* [What you are asked to do]: Output the data that follows, keeping every line identical.

Collected data entries
+ + + + + + +
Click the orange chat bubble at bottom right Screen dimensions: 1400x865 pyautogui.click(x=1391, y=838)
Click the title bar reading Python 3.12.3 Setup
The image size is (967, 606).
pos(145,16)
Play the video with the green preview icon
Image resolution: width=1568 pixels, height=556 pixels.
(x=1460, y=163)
+ + + + + + +
* [Response]:
Click the orange chat bubble at bottom right Screen dimensions: 1400x865 pyautogui.click(x=1391, y=838)
Click the title bar reading Python 3.12.3 Setup
The image size is (967, 606).
pos(145,16)
Play the video with the green preview icon
Image resolution: width=1568 pixels, height=556 pixels.
(x=1460, y=163)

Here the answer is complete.